I would guess getting cycle counts from Windows API would get you just the TSC
frequency (which is always the max clock even when the CPU runs slower).
Original comment by moel.mich
on 21 Feb 2011 at 9:45
When I try my tool on a Core2-based laptop with aggressive power savings, the
cycle counts do indeed drop from their max, the moment I pull the power cord.
I believe the Windows cycle counts are thus accurate.
I know of no way to get a Mac Pro to go at lower than max clock rate (2.66ghz).
But both OHM and CPU-Z report that it periodically drops down to 2Ghz. I
don't believe it ever truly clocks down, however. Windows reports max cycle
rate the entire time.
Vista is a cycle accurate scheduler, not sure how they do it, whether they read
the TSC or what.
Original comment by dbrac...@gmail.com
on 21 Feb 2011 at 10:46
On Core 2 CPUs the TSC is running at a constant frequency, but it is not
running nonstop. On laptops that go into a deeper halted state when idle, the
TSC is stopped also. A drop in counts you see there is not caused by a lower
frequency, but by stopping the CPU and TSC from time to time (when idle).
Original comment by moel.mich
on 22 Feb 2011 at 7:28
Apologies, I believe you're right; from Wikipedia: "Recent Intel processors
include a constant rate TSC ... With these processors the TSC reads at the
processor's maximum rate regardless of the actual CPU running rate. "
So if the TSC is fixed at 2.66ghz, I suppose it ticks twice as fast when the
true clock rate is only 1.33ghz, making processes appear to consume "twice the
# of cycles" when running at half clock speed. This is still much more
accurate than sampling CPU usage only at the 15.625ms tick, however, it cannot
be trusted to reflect the true HW clock rate.

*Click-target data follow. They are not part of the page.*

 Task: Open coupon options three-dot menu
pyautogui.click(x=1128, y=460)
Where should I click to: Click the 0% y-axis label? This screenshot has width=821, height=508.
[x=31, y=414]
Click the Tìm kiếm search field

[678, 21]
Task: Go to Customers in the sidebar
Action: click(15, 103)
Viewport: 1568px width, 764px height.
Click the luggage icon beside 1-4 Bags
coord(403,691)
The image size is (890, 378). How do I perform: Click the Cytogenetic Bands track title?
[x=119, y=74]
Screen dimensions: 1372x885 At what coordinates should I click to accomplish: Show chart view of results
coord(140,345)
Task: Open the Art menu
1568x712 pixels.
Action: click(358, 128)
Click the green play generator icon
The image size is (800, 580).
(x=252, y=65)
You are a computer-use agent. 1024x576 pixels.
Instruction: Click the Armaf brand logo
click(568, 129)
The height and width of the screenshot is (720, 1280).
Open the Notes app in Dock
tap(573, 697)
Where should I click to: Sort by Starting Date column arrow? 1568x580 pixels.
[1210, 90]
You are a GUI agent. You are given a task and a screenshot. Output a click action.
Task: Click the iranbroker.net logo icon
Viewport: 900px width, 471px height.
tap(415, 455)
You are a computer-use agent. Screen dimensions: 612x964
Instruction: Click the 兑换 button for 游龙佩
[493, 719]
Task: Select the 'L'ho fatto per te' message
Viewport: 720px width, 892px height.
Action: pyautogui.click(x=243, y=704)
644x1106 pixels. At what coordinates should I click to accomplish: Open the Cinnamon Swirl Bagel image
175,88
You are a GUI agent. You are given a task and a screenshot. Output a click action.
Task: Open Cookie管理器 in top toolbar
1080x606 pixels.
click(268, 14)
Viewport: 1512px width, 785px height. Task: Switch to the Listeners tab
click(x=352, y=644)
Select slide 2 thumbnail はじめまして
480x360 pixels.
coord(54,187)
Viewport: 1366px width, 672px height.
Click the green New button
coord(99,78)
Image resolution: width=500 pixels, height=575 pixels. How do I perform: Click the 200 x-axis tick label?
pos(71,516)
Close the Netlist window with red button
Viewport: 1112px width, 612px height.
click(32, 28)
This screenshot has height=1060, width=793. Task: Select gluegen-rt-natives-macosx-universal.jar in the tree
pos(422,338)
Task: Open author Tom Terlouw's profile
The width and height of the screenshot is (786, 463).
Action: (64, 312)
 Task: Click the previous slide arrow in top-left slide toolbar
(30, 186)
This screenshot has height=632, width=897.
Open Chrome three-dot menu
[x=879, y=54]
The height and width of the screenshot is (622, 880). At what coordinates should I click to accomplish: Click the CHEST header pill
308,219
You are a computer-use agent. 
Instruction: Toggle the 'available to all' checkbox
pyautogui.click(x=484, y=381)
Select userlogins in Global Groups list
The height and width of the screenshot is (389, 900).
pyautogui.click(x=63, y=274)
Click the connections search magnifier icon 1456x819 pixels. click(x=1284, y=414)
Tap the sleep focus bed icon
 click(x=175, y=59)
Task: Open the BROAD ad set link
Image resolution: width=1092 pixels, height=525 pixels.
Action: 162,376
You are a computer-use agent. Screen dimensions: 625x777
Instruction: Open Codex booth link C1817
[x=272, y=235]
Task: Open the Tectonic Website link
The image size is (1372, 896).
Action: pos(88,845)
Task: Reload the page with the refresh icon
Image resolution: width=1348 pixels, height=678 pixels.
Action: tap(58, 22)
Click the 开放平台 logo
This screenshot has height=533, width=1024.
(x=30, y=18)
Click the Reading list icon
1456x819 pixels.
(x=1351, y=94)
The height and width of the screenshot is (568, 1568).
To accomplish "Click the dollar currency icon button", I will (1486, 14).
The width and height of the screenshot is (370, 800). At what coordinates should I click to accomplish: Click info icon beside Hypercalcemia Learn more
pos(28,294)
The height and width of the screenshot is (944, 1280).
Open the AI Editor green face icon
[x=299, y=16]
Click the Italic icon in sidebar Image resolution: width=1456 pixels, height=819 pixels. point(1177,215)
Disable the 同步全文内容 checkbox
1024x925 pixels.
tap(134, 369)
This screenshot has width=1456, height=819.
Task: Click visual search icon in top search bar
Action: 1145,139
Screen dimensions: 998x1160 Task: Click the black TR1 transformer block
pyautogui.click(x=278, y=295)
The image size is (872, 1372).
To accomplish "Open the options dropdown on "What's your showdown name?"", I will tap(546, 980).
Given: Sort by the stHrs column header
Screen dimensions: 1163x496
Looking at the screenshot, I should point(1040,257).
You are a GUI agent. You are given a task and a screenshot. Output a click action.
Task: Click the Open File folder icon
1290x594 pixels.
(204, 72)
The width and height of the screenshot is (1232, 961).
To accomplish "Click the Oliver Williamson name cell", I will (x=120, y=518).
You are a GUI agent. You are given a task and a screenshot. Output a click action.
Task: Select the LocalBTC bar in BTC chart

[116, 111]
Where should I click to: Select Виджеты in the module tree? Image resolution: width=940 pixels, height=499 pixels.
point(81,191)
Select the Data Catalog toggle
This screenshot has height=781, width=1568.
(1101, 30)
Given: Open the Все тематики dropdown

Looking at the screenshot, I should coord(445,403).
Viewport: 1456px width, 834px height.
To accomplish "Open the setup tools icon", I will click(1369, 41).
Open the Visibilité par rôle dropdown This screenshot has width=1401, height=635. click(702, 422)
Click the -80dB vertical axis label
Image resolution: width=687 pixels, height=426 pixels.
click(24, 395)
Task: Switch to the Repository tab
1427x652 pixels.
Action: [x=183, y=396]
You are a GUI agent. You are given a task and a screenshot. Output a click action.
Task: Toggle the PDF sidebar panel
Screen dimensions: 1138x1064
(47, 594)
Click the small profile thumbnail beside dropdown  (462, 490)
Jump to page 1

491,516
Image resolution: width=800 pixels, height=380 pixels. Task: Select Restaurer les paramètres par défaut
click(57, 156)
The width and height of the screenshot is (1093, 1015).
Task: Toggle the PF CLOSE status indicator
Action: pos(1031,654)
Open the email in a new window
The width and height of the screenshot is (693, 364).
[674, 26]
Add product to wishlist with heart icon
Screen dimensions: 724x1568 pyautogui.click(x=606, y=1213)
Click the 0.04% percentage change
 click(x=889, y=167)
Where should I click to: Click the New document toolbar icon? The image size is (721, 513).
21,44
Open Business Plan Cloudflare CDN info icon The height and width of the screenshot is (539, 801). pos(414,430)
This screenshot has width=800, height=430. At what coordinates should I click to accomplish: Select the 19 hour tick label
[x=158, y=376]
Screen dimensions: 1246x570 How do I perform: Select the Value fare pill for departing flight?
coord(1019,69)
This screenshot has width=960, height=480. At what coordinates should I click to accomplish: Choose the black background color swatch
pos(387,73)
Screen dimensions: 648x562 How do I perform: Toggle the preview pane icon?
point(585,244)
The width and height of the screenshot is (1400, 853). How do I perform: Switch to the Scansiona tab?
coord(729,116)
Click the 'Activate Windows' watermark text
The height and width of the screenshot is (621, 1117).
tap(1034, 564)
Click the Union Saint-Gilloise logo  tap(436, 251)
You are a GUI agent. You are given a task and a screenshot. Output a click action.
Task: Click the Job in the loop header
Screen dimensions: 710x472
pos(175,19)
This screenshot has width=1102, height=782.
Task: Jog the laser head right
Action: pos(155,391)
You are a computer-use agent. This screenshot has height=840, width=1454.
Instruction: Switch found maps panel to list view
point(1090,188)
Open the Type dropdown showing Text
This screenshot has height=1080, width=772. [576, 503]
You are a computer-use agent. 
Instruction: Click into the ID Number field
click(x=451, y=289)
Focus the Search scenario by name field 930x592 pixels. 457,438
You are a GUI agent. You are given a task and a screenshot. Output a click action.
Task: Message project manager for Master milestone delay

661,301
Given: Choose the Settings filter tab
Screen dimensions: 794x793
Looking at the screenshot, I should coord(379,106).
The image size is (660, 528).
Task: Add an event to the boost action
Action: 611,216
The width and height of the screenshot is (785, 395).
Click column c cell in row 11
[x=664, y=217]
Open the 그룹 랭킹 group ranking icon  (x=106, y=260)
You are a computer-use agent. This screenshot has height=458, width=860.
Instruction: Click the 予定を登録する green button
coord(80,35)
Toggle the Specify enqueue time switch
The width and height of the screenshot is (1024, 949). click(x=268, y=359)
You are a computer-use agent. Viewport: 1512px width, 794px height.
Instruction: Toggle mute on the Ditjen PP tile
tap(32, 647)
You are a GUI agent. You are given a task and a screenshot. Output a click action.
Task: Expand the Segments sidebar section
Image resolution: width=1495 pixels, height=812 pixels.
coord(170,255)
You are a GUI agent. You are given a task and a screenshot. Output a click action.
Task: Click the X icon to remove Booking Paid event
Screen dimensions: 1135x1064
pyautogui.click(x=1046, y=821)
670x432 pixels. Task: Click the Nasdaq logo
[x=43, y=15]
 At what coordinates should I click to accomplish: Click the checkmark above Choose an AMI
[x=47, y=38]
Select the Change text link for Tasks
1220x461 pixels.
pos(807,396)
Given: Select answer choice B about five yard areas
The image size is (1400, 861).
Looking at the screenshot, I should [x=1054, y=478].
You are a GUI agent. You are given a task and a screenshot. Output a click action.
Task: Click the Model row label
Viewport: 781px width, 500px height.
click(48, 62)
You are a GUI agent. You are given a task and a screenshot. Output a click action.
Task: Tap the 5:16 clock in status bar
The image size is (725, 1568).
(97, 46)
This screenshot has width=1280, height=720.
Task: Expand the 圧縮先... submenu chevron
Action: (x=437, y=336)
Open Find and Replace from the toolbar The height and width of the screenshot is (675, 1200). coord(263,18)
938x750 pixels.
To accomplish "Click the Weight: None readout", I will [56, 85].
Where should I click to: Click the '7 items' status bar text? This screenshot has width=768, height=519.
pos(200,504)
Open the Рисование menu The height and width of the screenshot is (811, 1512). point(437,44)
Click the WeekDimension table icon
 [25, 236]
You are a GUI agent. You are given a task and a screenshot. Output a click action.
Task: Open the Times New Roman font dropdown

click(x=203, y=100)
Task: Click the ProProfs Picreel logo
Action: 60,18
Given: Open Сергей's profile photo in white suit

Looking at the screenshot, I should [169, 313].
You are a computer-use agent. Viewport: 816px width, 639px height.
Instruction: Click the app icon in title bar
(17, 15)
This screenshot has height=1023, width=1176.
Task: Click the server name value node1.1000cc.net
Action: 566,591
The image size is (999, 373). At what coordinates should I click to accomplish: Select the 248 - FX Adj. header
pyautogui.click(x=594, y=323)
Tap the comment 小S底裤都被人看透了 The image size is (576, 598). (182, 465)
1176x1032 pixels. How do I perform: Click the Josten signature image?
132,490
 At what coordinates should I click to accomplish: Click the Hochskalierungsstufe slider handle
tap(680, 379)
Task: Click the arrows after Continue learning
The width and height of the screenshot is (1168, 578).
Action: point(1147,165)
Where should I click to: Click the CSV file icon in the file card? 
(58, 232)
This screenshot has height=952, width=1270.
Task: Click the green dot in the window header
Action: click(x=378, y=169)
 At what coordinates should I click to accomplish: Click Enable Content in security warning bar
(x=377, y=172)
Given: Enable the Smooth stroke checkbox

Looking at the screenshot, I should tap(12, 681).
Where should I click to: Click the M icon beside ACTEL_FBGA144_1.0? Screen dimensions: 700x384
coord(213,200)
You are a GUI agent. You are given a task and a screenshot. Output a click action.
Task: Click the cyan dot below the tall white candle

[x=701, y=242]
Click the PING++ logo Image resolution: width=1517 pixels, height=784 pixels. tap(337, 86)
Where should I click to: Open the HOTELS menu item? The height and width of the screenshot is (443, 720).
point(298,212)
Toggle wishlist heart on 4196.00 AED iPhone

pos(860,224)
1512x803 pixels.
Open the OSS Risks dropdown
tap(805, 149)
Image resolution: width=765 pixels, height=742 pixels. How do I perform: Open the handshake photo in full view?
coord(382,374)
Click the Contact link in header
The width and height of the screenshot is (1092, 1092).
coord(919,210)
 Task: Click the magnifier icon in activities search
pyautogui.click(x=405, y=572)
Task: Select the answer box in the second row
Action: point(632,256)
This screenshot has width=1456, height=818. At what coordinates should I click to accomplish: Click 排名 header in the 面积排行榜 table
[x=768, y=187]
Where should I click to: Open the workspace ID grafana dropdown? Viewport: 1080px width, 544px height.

Now if speedstep is kicking in (not the CPU halt feature), I should see total
CPU clock cycles consumed rise by ~25% when it does. Since idle usage uses so
few clocks as it is (2-3%), it would be difficult to detect this with the naked
eye.
Original comment by dbrac...@gmail.com
on 22 Feb 2011 at 3:25
Also note that the multipliers can be changed (by Speedstep or similar
functions) at a very high rate. So it can be that when the CPU is mostly idle,
it still switches to a higher multiplier for the short moments when there is
work.
About CPU usage accuracy: Right now I just use the values from the operating
system. That is easy to implement in a robust way, and it is consistent with
the Task Manager values.
I will close the issue for now, as there is no evidence that the current
implementation yields wrong results in this case.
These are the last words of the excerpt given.